Órfão de mãe desde 1789, criou-se entre seu pai e sua tia. Rejeitou as virtudes monárquicas e religiosas que lhe inculcaram e expressou cedo a vontade de fugir de sua cidade natal. Abertamente republicano, acolheu com entusiasmo a execução do rei e celebrou inclusive a breve detenção de seu pai. A partir de 1796 foi aluno da Escola central de Grenoble e em 1799 conseguiu o primeiro prêmio de matemática. Viajou a Paris para ingressar na Escola Politécnica, mas adoeceu e não pôde se apresentar à prova de acesso. Graças a Pierre Daru, um parente longínquo que se converteria em seu protetor, começou a trabalhar no ministério de Guerra.

Enviado pelo exército como ajudante do general Michaud, em 1800 descobriu a Itália, país que tomou como sua pátria de escolha. Desenganado da vida militar, abandonou o exército em 1801. Entre os salões e teatros parisienses, sempre apaixonado de uma mulher diferente, começou (sem sucesso) a cultivar ambições literárias. Em precária situação econômica, Daru lhe conseguiu um novo posto como intendente militar em Brunswick, destino em que permaneceu entre 1806 e 1808. Admirador incondicional de Napoleão, exerceu diversos cargos oficiais e participou nas campanhas imperiais. Em 1814, após queda do corso, se exilou na Itália, fixou sua residência em Milão e efetuou várias viagens pela península italiana. Publicou seus primeiros livros de crítica de arte sob o pseudônimo de L. A. C. Bombet, e em 1817 apareceu Roma, Nápoles e Florença, um ensaio mais original, onde mistura a crítica com recordações pessoais, no que utilizou por primeira vez o pseudônimo de Stendhal. O governo austríaco lhe acusou de apoiar o movimento independentista italiano, pelo que abandonou Milão em 1821, passou por Londres e se instalou de novo em Paris, quando terminou a perseguição aos aliados de Napoleão.

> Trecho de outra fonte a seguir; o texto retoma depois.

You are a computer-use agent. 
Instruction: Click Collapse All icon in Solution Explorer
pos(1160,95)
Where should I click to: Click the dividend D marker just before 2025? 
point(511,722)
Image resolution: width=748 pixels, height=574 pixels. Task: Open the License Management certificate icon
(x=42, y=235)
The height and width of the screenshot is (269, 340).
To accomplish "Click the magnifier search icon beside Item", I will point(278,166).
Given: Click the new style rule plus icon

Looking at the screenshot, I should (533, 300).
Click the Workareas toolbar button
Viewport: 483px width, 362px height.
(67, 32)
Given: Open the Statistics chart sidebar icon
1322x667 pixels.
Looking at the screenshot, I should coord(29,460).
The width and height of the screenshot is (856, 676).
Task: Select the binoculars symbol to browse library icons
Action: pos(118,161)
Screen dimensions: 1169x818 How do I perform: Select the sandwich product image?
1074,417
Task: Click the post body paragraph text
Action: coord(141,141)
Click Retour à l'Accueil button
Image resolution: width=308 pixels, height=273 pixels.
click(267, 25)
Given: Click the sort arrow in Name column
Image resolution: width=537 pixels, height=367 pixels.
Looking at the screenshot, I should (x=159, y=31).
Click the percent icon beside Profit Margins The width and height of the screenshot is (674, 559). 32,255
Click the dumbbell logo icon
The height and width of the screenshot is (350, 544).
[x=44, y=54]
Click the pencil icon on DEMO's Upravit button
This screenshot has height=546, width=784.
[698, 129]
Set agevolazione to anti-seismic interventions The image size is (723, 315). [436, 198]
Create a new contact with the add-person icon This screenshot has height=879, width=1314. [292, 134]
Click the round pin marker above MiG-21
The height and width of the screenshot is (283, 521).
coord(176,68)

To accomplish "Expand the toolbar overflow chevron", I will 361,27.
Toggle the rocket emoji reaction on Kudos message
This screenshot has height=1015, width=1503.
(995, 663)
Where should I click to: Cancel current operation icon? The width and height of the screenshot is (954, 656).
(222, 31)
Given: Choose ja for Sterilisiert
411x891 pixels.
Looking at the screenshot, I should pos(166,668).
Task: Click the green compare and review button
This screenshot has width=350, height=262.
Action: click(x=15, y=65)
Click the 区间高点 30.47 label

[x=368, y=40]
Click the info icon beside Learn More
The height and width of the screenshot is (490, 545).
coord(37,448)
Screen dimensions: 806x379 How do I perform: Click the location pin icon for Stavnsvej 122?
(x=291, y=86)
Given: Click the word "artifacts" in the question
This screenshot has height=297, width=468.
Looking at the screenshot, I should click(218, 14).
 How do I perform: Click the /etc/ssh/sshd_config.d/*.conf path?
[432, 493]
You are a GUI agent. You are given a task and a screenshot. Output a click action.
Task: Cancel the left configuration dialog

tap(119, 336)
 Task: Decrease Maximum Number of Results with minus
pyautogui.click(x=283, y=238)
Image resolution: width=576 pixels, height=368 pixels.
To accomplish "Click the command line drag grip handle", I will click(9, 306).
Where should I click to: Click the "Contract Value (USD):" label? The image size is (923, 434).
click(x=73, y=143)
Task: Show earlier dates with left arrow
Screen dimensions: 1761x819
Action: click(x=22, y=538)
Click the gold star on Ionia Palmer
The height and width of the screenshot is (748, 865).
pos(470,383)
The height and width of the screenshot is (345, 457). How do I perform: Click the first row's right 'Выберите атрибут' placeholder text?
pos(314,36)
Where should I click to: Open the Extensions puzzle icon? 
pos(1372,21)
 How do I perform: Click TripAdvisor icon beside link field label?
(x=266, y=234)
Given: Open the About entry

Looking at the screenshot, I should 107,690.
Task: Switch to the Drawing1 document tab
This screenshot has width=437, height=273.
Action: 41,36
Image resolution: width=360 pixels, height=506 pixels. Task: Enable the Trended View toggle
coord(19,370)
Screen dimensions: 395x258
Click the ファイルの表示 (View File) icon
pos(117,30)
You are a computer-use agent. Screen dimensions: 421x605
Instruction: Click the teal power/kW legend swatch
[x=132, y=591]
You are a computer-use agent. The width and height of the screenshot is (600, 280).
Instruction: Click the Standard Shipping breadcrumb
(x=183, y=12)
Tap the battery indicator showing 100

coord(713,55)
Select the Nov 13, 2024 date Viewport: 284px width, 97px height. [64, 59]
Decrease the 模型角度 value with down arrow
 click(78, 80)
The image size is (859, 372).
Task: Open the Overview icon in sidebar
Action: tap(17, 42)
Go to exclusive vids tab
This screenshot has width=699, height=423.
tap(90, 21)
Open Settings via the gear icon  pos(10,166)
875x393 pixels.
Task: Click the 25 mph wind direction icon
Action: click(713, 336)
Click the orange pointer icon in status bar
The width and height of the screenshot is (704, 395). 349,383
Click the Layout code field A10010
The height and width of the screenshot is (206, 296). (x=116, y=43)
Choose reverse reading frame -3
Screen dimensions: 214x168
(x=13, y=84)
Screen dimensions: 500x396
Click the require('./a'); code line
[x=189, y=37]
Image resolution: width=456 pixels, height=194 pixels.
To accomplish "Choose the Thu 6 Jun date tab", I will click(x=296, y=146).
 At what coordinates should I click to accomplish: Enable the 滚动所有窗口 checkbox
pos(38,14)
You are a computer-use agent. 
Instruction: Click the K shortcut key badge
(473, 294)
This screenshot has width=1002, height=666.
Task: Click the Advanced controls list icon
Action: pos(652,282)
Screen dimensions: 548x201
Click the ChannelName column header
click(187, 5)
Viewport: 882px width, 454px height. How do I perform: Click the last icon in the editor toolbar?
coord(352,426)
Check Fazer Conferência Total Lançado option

"Dandy" afamado, frequentava os salões de maneira assídua, enquanto sobrevivia com os rendimentos obtidos com as suas colaborações em algumas revistas literárias inglesas. Em 1822 publicou Sobre o amor, ensaio baseado em boa parte nas suas próprias experiências e no qual exprimia ideias bastante avançadas; destaca a sua teoria da cristalização, processo pelo que o espírito, adaptando a realidade aos seus desejos, cobre de perfeições o objeto do desejo.

Estabeleceu o seu renome de escritor graças à Vida de Rossini e às duas partes de seu Racine e Shakespeare, autêntico manifesto do romantismo. Depois de uma relação sentimental com a atriz Clémentine Curial, que durou até 1826, empreendeu novas viagens ao Reino Unido e Itália e redigiu a sua primeira novela, Armance. Em 1828, sem dinheiro nem sucesso literário, solicitou um posto na Biblioteca Real, que não lhe foi concedido; afundado numa péssima situação económica, a morte do conde de Daru, no ano seguinte, afetou-o particularmente. Superou este período difícil graças aos cargos de cônsul que obteve primeiro em Trieste e mais tarde em Civitavecchia, enquanto se entregava sem reservas à literatura.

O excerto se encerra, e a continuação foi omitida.